Buku Biografi ini juga dengan gamblang mencatat berbagai tradisi dan etos kerja yang beliau tanamkan, yang hingga kini masih menjadi rujukan. Beberapa prinsip utama yang tercatat antara lain:
- Penekanan pada kesederhanaan dan kedekatan dengan rakyat sebagai dasar pengabdian prajurit.
- Pentingnya pembinaan teritorial dan kewaspadaan nasional yang berkelanjutan.
- Nilai-nilai kepemimpinan yang mengutamakan keteladanan di atas segala perintah.
- Komitmen untuk menjaga persatuan dan kesatuan bangsa di atas segala perbedaan.
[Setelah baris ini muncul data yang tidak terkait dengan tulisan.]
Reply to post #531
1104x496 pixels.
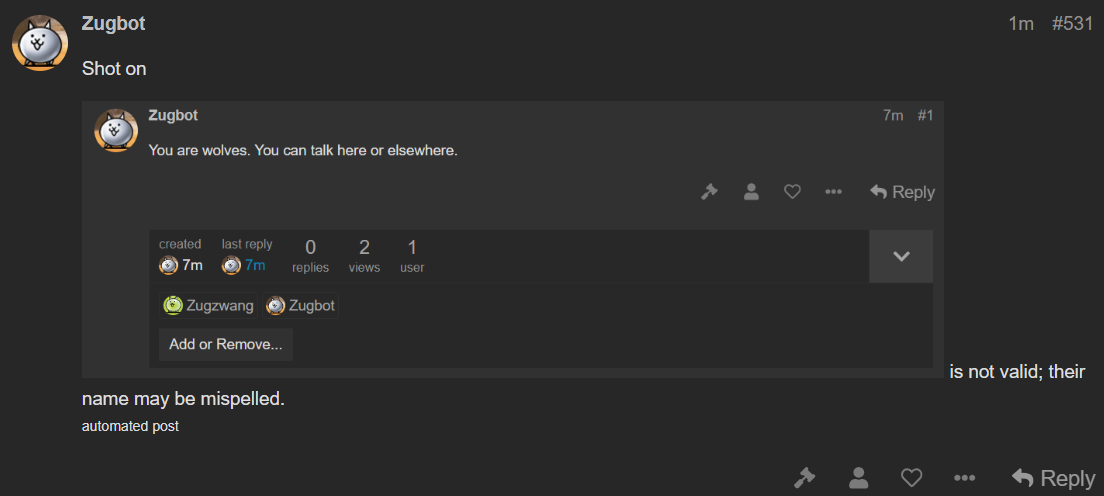click(1053, 478)
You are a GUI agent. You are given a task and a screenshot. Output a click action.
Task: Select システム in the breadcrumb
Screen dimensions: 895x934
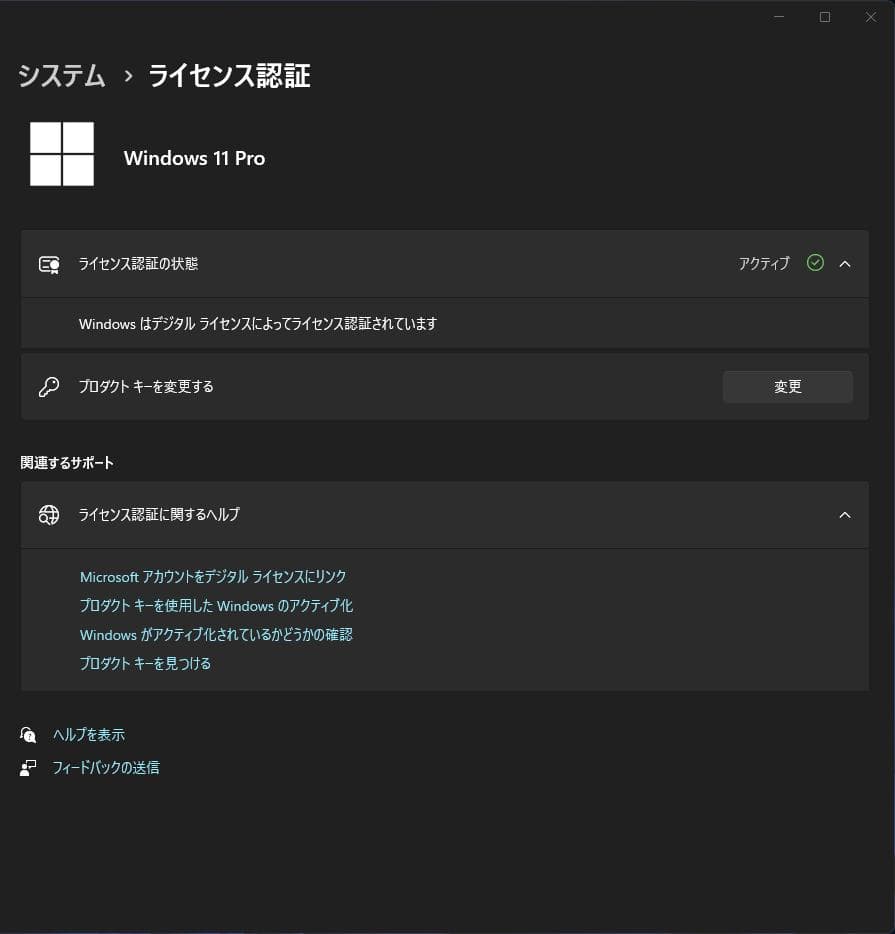click(x=61, y=76)
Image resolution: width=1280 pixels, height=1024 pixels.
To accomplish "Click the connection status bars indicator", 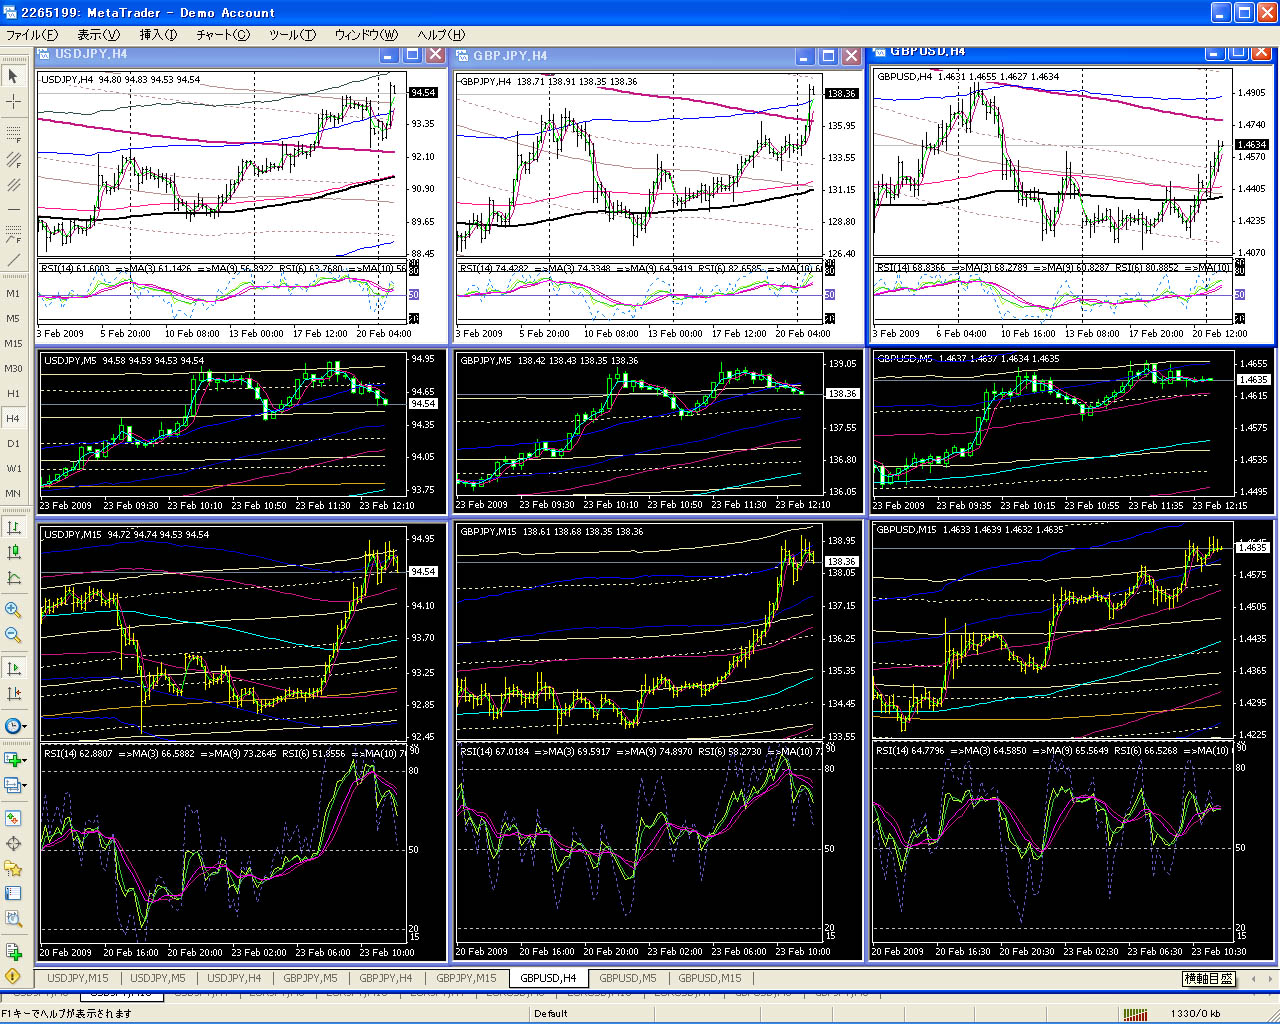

Sebuah Warisan Literer untuk Generasi Penerus
Peluncuran buku yang dihadiri oleh keluarga, rekan seangkat, sesama purnawirawan tinggi, dan para sejarawan militer ini, hakikatnya adalah suatu bentuk penghormatan tertinggi. Ia adalah pengakuan atas sebuah hidup yang telah sepenuhnya diabdikan, sebuah pengorbanan yang patut dikenang dan dipelajari. Keberadaan buku ini melampaui fungsi dokumentasi semata; ia merupakan jembatan yang menghubungkan generasi lampau dengan generasi penerus TNI, mewariskan bukan hanya cerita, tetapi juga spirit dan nilai-nilai inti prajurit.
Sebagai bagian dari upaya memelihara ingatan kolektif bangsa, buku ini akan menjadi referensi primer yang amat berharga. Ia mengajak setiap pembaca, baik dari kalangan militer maupun masyarakat umum, untuk memahami salah satu babak terpenting dalam perjalanan panjang bangsa Indonesia dengan segala kompleksitas dan dinamikanya. Di sini, sejarah tidak lagi sekadar angka tahun atau peristiwa, tetapi menjadi kisah hidup manusia yang penuh dengan pilihan, tantangan, dan dedikasi tanpa akhir.
Pada akhirnya, kehadiran Buku Biografi Jenderal Besar ini adalah cermin bagi kita semua untuk senantiasa mengingat dan menghormati jejak pengabdian para pendahulu. Ia mengingatkan bahwa di balik setiap tapak sejarah negara ini, terdapat pengorbanan dan ketulusan hati para prajurit yang memilih untuk berbakti. Semoga semangat dan teladan yang terpapar di dalam buku ini senantiasa menginspirasi, menguatkan rasa kebangsaan, dan menjadi penuntun bagi setiap langkah generasi penerus dalam mengisi kemerdekaan dengan karya dan bakti yang tulus kepada Ibu Pertiwi.